§ **Objective**:
Copy out the following lines word for word, with no changes.

(Element and text location data)
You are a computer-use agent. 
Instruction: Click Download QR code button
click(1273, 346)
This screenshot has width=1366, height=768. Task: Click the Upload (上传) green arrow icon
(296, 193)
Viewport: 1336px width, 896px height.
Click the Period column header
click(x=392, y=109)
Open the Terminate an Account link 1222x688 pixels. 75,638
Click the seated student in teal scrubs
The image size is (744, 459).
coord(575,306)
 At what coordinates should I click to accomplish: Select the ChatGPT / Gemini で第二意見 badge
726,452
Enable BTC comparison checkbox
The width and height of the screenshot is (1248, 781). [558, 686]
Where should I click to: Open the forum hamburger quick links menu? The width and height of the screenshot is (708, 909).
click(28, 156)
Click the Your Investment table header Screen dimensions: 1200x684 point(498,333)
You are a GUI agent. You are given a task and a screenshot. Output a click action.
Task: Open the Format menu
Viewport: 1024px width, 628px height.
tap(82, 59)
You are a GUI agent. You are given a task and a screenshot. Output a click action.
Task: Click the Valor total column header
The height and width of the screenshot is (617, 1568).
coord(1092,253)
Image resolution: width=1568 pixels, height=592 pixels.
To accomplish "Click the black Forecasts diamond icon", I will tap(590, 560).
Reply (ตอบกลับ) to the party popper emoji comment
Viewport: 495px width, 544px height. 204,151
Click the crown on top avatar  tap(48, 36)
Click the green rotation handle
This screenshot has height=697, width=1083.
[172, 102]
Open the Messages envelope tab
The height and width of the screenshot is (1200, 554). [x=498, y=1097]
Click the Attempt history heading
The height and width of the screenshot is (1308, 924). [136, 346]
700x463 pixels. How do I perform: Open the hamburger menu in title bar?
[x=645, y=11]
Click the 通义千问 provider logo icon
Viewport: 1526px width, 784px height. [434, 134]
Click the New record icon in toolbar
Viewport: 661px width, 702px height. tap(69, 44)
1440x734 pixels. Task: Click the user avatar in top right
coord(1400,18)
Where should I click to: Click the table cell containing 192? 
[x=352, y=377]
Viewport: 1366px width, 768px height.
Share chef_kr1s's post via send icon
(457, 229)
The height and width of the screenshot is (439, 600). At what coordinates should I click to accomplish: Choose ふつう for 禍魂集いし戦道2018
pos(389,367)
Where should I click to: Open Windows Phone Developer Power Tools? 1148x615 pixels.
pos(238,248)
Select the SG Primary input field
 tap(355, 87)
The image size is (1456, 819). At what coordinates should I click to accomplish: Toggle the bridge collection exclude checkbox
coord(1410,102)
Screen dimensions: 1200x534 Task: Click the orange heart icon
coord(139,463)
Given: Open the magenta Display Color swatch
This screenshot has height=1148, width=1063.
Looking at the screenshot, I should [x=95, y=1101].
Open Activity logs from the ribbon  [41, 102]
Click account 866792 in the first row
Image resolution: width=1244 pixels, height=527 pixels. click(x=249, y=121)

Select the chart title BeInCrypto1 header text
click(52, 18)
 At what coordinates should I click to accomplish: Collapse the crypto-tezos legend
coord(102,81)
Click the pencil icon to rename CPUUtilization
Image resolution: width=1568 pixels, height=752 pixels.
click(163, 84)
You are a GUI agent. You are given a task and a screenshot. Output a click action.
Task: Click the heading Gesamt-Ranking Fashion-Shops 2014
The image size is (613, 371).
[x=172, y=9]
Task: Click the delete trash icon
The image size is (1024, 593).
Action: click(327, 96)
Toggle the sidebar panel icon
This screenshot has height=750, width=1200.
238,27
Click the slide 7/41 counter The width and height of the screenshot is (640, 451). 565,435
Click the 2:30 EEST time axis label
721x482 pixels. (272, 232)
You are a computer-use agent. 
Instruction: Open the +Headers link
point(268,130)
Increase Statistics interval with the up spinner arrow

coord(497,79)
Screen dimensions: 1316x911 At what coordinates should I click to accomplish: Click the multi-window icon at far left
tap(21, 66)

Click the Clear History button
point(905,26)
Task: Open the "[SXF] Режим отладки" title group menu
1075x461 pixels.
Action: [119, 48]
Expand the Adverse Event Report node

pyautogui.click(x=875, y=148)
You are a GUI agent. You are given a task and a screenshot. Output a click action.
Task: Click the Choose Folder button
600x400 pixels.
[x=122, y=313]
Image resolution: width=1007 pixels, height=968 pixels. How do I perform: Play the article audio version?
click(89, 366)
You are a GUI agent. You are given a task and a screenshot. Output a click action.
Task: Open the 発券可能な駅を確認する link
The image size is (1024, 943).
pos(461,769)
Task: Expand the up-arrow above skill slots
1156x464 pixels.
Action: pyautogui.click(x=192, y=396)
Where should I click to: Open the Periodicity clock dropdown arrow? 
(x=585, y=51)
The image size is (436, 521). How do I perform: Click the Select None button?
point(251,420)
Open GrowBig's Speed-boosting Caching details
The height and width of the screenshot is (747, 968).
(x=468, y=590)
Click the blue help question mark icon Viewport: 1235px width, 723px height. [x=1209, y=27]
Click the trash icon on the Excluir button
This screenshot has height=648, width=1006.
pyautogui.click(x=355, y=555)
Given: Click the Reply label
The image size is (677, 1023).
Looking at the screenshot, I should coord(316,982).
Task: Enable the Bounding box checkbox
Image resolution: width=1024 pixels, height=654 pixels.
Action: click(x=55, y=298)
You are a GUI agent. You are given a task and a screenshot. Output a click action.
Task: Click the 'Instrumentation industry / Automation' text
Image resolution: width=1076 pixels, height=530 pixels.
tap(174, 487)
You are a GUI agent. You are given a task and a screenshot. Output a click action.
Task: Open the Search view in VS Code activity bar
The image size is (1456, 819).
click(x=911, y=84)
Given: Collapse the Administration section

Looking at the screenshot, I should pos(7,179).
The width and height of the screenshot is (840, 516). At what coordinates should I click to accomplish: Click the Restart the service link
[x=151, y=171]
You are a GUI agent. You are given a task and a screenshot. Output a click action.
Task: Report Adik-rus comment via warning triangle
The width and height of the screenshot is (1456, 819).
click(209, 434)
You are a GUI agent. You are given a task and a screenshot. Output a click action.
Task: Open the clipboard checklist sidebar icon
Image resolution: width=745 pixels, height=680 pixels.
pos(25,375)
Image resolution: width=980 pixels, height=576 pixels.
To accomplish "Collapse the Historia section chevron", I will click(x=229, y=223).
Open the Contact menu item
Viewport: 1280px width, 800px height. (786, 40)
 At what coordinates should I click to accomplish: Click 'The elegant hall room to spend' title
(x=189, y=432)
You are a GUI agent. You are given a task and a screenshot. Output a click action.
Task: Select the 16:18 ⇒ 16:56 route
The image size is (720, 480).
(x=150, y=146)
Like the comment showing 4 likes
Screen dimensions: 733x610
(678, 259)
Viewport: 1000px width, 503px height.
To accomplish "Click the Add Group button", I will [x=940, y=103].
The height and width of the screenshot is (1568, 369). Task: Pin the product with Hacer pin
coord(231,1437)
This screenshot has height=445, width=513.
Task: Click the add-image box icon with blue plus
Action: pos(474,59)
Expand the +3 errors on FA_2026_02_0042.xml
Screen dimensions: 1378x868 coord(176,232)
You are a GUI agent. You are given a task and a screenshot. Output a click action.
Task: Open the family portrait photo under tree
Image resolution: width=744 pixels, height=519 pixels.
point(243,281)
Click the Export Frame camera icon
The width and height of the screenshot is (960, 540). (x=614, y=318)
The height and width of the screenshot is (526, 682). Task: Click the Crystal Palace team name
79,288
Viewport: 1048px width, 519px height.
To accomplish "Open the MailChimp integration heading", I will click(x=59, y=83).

§ **Problem solution**:
You are a computer-use agent. 
Instruction: Click Download QR code button
click(1273, 346)
This screenshot has width=1366, height=768. Task: Click the Upload (上传) green arrow icon
(296, 193)
Viewport: 1336px width, 896px height.
Click the Period column header
click(x=392, y=109)
Open the Terminate an Account link 1222x688 pixels. 75,638
Click the seated student in teal scrubs
The image size is (744, 459).
coord(575,306)
 At what coordinates should I click to accomplish: Select the ChatGPT / Gemini で第二意見 badge
726,452
Enable BTC comparison checkbox
The width and height of the screenshot is (1248, 781). [558, 686]
Where should I click to: Open the forum hamburger quick links menu? The width and height of the screenshot is (708, 909).
click(28, 156)
Click the Your Investment table header Screen dimensions: 1200x684 point(498,333)
You are a GUI agent. You are given a task and a screenshot. Output a click action.
Task: Open the Format menu
Viewport: 1024px width, 628px height.
tap(82, 59)
You are a GUI agent. You are given a task and a screenshot. Output a click action.
Task: Click the Valor total column header
The height and width of the screenshot is (617, 1568).
coord(1092,253)
Image resolution: width=1568 pixels, height=592 pixels.
To accomplish "Click the black Forecasts diamond icon", I will tap(590, 560).
Reply (ตอบกลับ) to the party popper emoji comment
Viewport: 495px width, 544px height. 204,151
Click the crown on top avatar  tap(48, 36)
Click the green rotation handle
This screenshot has height=697, width=1083.
[172, 102]
Open the Messages envelope tab
The height and width of the screenshot is (1200, 554). [x=498, y=1097]
Click the Attempt history heading
The height and width of the screenshot is (1308, 924). [136, 346]
700x463 pixels. How do I perform: Open the hamburger menu in title bar?
[x=645, y=11]
Click the 通义千问 provider logo icon
Viewport: 1526px width, 784px height. [434, 134]
Click the New record icon in toolbar
Viewport: 661px width, 702px height. tap(69, 44)
1440x734 pixels. Task: Click the user avatar in top right
coord(1400,18)
Where should I click to: Click the table cell containing 192? 
[x=352, y=377]
Viewport: 1366px width, 768px height.
Share chef_kr1s's post via send icon
(457, 229)
The height and width of the screenshot is (439, 600). At what coordinates should I click to accomplish: Choose ふつう for 禍魂集いし戦道2018
pos(389,367)
Where should I click to: Open Windows Phone Developer Power Tools? 1148x615 pixels.
pos(238,248)
Select the SG Primary input field
 tap(355, 87)
The image size is (1456, 819). At what coordinates should I click to accomplish: Toggle the bridge collection exclude checkbox
coord(1410,102)
Screen dimensions: 1200x534 Task: Click the orange heart icon
coord(139,463)
Given: Open the magenta Display Color swatch
This screenshot has height=1148, width=1063.
Looking at the screenshot, I should [x=95, y=1101].
Open Activity logs from the ribbon  [41, 102]
Click account 866792 in the first row
Image resolution: width=1244 pixels, height=527 pixels. click(x=249, y=121)

Select the chart title BeInCrypto1 header text
click(52, 18)
 At what coordinates should I click to accomplish: Collapse the crypto-tezos legend
coord(102,81)
Click the pencil icon to rename CPUUtilization
Image resolution: width=1568 pixels, height=752 pixels.
click(163, 84)
You are a GUI agent. You are given a task and a screenshot. Output a click action.
Task: Click the heading Gesamt-Ranking Fashion-Shops 2014
The image size is (613, 371).
[x=172, y=9]
Task: Click the delete trash icon
The image size is (1024, 593).
Action: click(327, 96)
Toggle the sidebar panel icon
This screenshot has height=750, width=1200.
238,27
Click the slide 7/41 counter The width and height of the screenshot is (640, 451). 565,435
Click the 2:30 EEST time axis label
721x482 pixels. (272, 232)
You are a computer-use agent. 
Instruction: Open the +Headers link
point(268,130)
Increase Statistics interval with the up spinner arrow

coord(497,79)
Screen dimensions: 1316x911 At what coordinates should I click to accomplish: Click the multi-window icon at far left
tap(21, 66)

Click the Clear History button
point(905,26)
Task: Open the "[SXF] Режим отладки" title group menu
1075x461 pixels.
Action: [119, 48]
Expand the Adverse Event Report node

pyautogui.click(x=875, y=148)
You are a GUI agent. You are given a task and a screenshot. Output a click action.
Task: Click the Choose Folder button
600x400 pixels.
[x=122, y=313]
Image resolution: width=1007 pixels, height=968 pixels. How do I perform: Play the article audio version?
click(89, 366)
You are a GUI agent. You are given a task and a screenshot. Output a click action.
Task: Open the 発券可能な駅を確認する link
The image size is (1024, 943).
pos(461,769)
Task: Expand the up-arrow above skill slots
1156x464 pixels.
Action: pyautogui.click(x=192, y=396)
Where should I click to: Open the Periodicity clock dropdown arrow? 
(x=585, y=51)
The image size is (436, 521). How do I perform: Click the Select None button?
point(251,420)
Open GrowBig's Speed-boosting Caching details
The height and width of the screenshot is (747, 968).
(x=468, y=590)
Click the blue help question mark icon Viewport: 1235px width, 723px height. [x=1209, y=27]
Click the trash icon on the Excluir button
This screenshot has height=648, width=1006.
pyautogui.click(x=355, y=555)
Given: Click the Reply label
The image size is (677, 1023).
Looking at the screenshot, I should coord(316,982).
Task: Enable the Bounding box checkbox
Image resolution: width=1024 pixels, height=654 pixels.
Action: click(x=55, y=298)
You are a GUI agent. You are given a task and a screenshot. Output a click action.
Task: Click the 'Instrumentation industry / Automation' text
Image resolution: width=1076 pixels, height=530 pixels.
tap(174, 487)
You are a GUI agent. You are given a task and a screenshot. Output a click action.
Task: Open the Search view in VS Code activity bar
The image size is (1456, 819).
click(x=911, y=84)
Given: Collapse the Administration section

Looking at the screenshot, I should pos(7,179).
The width and height of the screenshot is (840, 516). At what coordinates should I click to accomplish: Click the Restart the service link
[x=151, y=171]
You are a GUI agent. You are given a task and a screenshot. Output a click action.
Task: Report Adik-rus comment via warning triangle
The width and height of the screenshot is (1456, 819).
click(209, 434)
You are a GUI agent. You are given a task and a screenshot. Output a click action.
Task: Open the clipboard checklist sidebar icon
Image resolution: width=745 pixels, height=680 pixels.
pos(25,375)
Image resolution: width=980 pixels, height=576 pixels.
To accomplish "Collapse the Historia section chevron", I will click(x=229, y=223).
Open the Contact menu item
Viewport: 1280px width, 800px height. (786, 40)
 At what coordinates should I click to accomplish: Click 'The elegant hall room to spend' title
(x=189, y=432)
You are a GUI agent. You are given a task and a screenshot. Output a click action.
Task: Select the 16:18 ⇒ 16:56 route
The image size is (720, 480).
(x=150, y=146)
Like the comment showing 4 likes
Screen dimensions: 733x610
(678, 259)
Viewport: 1000px width, 503px height.
To accomplish "Click the Add Group button", I will [x=940, y=103].
The height and width of the screenshot is (1568, 369). Task: Pin the product with Hacer pin
coord(231,1437)
This screenshot has height=445, width=513.
Task: Click the add-image box icon with blue plus
Action: pos(474,59)
Expand the +3 errors on FA_2026_02_0042.xml
Screen dimensions: 1378x868 coord(176,232)
You are a GUI agent. You are given a task and a screenshot. Output a click action.
Task: Open the family portrait photo under tree
Image resolution: width=744 pixels, height=519 pixels.
point(243,281)
Click the Export Frame camera icon
The width and height of the screenshot is (960, 540). (x=614, y=318)
The height and width of the screenshot is (526, 682). Task: Click the Crystal Palace team name
79,288
Viewport: 1048px width, 519px height.
To accomplish "Open the MailChimp integration heading", I will click(x=59, y=83).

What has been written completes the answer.